**GOAL OF THE EXERCISE**
Pick every line out of the entries below that has the string "test", and copy it.
/---
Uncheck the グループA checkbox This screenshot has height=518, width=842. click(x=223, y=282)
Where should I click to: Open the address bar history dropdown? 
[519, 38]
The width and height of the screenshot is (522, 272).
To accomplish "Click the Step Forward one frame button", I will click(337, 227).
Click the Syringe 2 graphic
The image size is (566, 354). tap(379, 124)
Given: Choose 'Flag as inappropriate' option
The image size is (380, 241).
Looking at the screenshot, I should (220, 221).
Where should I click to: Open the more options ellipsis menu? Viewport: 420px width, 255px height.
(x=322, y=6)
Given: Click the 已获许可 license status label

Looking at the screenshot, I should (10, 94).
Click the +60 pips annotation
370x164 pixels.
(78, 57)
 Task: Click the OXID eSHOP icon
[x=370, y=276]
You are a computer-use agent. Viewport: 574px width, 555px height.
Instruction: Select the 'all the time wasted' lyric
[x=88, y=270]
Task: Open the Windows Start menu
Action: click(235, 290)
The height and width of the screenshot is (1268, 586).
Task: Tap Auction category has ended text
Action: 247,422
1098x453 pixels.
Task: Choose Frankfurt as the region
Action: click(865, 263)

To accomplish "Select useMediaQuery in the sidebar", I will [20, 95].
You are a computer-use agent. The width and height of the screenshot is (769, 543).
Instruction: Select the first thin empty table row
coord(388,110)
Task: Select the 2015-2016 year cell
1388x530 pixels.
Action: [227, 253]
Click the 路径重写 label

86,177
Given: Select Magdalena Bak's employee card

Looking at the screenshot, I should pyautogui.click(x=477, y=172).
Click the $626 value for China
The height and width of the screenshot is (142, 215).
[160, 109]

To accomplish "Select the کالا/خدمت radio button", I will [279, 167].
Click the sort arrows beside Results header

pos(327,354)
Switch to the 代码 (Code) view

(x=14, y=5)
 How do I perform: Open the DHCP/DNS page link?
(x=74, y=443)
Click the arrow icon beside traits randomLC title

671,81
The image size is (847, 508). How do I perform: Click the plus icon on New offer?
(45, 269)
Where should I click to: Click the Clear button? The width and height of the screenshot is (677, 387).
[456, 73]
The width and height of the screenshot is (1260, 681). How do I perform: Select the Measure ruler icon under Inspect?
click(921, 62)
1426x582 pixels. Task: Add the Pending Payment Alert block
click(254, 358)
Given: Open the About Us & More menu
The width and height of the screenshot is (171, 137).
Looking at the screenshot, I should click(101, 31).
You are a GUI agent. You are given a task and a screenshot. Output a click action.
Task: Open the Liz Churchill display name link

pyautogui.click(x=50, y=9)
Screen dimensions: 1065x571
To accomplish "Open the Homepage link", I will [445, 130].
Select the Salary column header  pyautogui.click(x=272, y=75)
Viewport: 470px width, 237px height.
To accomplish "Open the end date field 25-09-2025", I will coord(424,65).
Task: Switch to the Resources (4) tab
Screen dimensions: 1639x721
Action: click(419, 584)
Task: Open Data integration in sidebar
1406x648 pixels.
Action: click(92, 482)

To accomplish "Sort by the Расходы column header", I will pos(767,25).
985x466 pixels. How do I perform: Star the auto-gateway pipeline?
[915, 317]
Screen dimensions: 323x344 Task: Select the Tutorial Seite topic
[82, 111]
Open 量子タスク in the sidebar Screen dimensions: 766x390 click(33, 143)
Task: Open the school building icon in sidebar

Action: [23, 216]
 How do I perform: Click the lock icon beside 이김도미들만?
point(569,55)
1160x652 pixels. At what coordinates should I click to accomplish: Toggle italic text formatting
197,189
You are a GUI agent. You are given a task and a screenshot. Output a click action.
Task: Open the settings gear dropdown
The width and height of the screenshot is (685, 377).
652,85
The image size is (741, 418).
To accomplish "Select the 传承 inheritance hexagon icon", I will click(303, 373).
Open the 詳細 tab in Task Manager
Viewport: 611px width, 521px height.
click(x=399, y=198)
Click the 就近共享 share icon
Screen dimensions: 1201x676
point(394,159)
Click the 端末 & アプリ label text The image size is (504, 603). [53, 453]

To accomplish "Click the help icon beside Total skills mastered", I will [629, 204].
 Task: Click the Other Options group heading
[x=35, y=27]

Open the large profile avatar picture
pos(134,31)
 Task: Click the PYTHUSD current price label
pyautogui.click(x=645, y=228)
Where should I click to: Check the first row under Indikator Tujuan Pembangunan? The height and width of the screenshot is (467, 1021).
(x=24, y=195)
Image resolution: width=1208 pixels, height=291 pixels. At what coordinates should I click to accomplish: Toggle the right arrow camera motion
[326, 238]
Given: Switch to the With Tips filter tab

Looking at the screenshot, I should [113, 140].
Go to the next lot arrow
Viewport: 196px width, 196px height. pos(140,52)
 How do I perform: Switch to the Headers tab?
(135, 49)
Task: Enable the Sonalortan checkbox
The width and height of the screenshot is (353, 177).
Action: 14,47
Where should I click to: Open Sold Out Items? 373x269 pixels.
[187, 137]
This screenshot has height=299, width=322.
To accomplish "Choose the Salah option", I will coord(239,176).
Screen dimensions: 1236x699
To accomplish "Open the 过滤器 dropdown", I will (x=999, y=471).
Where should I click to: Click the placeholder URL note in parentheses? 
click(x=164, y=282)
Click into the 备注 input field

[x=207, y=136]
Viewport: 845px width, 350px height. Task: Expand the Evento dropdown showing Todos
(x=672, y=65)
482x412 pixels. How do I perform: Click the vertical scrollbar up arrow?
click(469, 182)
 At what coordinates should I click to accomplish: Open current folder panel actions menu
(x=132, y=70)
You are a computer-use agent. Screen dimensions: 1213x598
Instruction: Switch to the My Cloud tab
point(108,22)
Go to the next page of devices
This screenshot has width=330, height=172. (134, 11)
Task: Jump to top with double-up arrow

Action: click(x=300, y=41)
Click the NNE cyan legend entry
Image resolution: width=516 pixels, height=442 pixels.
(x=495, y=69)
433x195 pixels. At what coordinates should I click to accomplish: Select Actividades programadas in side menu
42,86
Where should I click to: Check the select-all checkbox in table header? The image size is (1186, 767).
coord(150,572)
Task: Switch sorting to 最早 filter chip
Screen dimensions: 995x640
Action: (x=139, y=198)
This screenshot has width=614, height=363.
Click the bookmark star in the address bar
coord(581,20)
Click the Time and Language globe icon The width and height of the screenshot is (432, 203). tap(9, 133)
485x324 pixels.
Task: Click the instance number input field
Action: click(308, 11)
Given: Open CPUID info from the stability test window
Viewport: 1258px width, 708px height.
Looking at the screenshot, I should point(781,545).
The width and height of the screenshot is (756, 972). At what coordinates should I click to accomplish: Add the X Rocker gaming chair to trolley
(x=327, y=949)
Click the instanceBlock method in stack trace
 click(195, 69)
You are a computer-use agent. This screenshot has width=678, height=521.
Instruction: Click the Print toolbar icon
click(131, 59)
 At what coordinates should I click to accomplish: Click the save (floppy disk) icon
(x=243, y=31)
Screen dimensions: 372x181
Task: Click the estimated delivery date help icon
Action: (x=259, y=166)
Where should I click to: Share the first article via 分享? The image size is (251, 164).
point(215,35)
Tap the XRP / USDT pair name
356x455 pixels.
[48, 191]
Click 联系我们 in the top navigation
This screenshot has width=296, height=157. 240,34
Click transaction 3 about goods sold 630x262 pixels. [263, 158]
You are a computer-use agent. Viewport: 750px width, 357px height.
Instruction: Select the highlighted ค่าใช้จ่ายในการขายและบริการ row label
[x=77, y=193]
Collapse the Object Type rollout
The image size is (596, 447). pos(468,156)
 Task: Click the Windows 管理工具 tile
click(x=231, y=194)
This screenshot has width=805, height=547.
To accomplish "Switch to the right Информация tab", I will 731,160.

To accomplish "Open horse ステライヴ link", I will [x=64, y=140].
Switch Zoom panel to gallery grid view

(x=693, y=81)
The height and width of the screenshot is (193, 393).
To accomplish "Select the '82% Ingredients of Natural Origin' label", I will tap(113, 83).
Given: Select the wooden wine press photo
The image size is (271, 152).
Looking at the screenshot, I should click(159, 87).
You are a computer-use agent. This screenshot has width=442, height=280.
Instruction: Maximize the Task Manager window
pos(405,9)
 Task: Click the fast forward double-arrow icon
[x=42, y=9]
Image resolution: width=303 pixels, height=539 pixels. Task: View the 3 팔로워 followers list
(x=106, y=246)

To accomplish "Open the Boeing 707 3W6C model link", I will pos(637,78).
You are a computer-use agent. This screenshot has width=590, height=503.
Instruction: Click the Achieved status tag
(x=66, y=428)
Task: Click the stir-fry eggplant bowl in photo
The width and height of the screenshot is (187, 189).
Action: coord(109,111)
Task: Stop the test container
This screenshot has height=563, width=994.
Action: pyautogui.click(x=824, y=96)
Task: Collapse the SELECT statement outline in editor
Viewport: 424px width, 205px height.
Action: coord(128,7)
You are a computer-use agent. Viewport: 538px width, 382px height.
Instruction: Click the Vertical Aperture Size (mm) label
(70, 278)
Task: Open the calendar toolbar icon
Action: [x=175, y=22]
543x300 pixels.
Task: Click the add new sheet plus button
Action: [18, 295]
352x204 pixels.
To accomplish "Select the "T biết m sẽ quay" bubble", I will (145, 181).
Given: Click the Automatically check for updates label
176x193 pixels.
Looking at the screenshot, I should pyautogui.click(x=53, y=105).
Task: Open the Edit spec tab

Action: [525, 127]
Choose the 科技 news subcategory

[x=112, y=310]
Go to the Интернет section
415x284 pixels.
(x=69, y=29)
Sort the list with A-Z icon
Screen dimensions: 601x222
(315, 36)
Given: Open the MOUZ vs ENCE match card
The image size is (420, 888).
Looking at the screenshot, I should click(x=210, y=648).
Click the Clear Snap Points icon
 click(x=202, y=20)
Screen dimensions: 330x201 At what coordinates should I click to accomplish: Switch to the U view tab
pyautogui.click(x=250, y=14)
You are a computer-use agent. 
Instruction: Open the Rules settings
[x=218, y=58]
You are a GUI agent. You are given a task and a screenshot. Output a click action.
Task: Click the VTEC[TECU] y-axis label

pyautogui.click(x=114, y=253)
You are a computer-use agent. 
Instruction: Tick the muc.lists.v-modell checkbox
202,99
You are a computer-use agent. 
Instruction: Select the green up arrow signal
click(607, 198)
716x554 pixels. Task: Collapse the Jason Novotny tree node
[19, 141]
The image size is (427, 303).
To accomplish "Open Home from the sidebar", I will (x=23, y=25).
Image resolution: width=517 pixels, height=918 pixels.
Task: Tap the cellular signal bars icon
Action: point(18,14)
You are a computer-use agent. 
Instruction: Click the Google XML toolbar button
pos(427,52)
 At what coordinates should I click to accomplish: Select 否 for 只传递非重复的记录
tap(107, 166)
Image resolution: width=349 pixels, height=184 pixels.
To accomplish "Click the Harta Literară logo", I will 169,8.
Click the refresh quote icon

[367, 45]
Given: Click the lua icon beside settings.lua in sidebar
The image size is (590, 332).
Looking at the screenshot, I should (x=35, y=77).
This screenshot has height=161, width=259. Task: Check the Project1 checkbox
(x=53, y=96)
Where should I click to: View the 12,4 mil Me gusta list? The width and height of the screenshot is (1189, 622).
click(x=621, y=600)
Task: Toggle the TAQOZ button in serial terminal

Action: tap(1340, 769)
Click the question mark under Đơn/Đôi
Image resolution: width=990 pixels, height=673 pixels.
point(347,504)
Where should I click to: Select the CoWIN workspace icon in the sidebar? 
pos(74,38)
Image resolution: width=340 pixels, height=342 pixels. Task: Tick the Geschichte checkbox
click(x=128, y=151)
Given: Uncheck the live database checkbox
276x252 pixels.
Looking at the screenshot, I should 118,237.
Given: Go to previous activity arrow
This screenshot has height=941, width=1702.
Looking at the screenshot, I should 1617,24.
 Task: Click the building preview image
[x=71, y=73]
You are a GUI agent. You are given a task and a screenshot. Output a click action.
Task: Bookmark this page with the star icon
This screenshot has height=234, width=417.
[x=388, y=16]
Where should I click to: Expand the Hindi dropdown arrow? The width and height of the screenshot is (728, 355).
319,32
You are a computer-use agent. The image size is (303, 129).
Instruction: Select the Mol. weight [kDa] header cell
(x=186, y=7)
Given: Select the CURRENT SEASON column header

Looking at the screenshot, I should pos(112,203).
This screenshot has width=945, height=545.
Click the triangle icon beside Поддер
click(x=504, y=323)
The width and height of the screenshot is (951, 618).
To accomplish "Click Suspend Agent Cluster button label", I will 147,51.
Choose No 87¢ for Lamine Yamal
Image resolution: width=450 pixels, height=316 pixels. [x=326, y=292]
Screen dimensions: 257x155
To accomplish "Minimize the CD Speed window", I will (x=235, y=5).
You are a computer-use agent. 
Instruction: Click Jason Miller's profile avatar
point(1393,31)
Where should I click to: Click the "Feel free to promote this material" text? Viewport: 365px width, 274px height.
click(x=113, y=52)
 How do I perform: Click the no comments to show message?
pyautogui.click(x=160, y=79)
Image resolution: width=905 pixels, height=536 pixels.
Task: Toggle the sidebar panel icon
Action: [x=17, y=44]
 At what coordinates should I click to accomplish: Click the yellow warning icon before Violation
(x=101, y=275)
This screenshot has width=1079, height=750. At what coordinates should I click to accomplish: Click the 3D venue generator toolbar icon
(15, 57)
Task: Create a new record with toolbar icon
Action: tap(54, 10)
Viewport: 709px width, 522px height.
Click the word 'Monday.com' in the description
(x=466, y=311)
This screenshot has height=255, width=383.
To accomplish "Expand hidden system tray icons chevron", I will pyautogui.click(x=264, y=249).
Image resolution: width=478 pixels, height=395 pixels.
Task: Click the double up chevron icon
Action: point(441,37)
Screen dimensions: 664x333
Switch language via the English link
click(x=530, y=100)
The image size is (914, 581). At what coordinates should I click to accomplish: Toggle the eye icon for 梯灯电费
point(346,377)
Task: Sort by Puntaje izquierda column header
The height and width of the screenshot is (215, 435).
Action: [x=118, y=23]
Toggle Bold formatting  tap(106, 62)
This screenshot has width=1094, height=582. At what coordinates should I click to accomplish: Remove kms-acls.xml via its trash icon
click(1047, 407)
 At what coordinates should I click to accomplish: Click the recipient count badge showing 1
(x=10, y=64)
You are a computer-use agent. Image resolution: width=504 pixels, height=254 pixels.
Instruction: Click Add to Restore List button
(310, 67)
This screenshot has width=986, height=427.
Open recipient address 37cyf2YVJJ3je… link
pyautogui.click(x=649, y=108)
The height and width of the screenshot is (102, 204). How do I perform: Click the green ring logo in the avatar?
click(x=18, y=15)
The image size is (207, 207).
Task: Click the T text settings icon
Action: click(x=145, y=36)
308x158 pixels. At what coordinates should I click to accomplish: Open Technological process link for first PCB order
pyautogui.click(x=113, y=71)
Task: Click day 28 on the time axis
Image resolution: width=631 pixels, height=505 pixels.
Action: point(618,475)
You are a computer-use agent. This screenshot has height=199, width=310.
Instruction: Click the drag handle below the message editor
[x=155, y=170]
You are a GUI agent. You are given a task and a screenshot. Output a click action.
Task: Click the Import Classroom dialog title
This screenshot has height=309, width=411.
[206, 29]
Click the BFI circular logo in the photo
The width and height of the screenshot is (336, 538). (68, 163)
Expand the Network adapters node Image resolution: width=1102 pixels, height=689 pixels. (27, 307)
\---
**YOUR RESPONSE**
Given: Open CPUID info from the stability test window
Task: Stop the test container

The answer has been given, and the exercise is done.